More recently, post-quantum cryptography aims to secure current data and communications against the threat posed by the arrival of a generation of functional quantum computers, capable of weakening much of the cryptography known today to the point of endangering the protection of personal data. "This is why we need to look for new difficult mathematical problems that do not have this flaw. These new problems, in their final form, would make it possible to counter the risks of attacks made possible by quantum computers," explains Antonin Leroux, a member of the GRACE project-team (shared with the École polytechnique), in an article on the subject. This is what scientists and major security companies are working on today, developing various standards for postquantum cryptography that can be implemented using today's classical computers but will be impervious to attacks by tomorrow's quantum computers. "We don't know when this functional quantum computer will see the light of day, but we must be ready when the time comes," adds Antonin Leroux.
Formal methods are also used in the field of cybersecurity to ensure that a system is secure, through mathematical proofs.

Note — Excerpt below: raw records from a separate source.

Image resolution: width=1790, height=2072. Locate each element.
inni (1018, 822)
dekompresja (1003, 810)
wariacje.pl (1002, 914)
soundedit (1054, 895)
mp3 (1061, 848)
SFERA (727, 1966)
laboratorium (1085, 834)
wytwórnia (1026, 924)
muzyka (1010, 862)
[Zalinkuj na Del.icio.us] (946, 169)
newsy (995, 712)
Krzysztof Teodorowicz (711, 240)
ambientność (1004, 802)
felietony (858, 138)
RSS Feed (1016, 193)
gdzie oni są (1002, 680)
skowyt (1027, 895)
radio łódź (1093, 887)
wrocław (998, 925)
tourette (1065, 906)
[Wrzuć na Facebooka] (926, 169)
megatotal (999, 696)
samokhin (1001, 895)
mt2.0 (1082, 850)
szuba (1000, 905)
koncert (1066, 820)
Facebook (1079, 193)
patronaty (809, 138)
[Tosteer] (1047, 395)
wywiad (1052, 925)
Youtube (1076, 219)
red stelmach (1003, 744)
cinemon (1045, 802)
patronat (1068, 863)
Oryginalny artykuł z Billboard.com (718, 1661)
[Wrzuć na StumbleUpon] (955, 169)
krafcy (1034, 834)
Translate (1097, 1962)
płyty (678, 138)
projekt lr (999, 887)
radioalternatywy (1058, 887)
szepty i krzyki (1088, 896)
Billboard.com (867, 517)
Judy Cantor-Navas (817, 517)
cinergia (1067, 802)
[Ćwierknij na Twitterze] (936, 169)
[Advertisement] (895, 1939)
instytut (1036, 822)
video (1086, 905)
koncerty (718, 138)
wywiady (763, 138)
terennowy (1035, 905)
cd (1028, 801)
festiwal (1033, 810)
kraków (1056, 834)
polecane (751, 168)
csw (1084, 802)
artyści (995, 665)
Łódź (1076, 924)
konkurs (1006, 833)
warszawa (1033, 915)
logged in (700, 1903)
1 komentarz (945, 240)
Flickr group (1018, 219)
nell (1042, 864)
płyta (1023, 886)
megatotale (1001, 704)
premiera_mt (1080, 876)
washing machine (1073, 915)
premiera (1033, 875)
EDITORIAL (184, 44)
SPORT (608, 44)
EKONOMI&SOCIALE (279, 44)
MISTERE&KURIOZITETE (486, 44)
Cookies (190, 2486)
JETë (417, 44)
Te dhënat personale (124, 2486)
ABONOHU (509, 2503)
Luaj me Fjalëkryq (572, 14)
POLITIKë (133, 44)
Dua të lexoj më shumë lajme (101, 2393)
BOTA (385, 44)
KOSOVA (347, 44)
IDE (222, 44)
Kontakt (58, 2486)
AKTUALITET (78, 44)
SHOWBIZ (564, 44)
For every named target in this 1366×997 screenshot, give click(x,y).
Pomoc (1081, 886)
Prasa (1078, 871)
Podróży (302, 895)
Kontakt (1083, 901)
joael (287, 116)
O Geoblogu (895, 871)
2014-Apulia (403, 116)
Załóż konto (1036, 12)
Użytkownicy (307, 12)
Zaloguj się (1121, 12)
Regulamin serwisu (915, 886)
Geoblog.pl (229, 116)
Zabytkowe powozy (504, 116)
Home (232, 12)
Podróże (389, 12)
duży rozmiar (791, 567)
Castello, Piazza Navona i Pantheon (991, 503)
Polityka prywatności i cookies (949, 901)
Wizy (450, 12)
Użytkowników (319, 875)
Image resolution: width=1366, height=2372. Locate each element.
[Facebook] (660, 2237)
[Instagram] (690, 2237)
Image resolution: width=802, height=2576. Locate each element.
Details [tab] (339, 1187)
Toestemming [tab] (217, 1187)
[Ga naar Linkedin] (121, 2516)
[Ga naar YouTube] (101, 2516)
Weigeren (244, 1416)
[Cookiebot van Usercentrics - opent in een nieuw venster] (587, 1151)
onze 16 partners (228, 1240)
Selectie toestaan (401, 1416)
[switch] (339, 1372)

They consist of modelling all or part of a computer system and applying verification algorithms: "Such an algorithm takes as input the designed model and a security property to be verified, for example the confidentiality of a message, and returns a yes answer (the property is verified on the model) or no answer (an attack is possible). The search for an attack is exhaustive: if a single attack exists against the property in the model, the algorithm will find it," says Jean-Goubault Larrecq in an article.
Cybersecurity: what role for research?
For more than ten years, France has made cybersecurity one of its national priorities, presenting various support strategies and inviting research and industrial players to work together to develop a more secure digital environment.
As part of the France Relance plan, launched by the government in September 2020, a cybersecurity component with a fund of 136 million euros and steered by the ANSSI was created, with the aim of strengthening the security of administrations, local authorities, health establishments and public bodies while boosting the French industrial ecosystem. At the same time, the government announced the launch of priority research programmes and equipment (PEPR) for cybersecurity, co-piloted by the CNRS, INRIA and the CEA, whose purpose is to finance upstream research and support French scientific excellence.
The French academic forces in the field are mainly represented by the CNRS, the CEA, the ITM research faculty and Inria. At Inria, cybersecurity research is one of the structuring issues, covering nearly 7% of the institute's activity with some thirty teams working on the subject (such as Resist, Cascade, Cosmiq, Caramba, Pesto, Prosecco or Grace), mainly in the fields of cryptology.
The institute also regularly collaborates on projects centred around this theme, on the one hand with other institutes, but also with non-academic forces specialised in cybersecurity such as the ANSSI and the CNIL.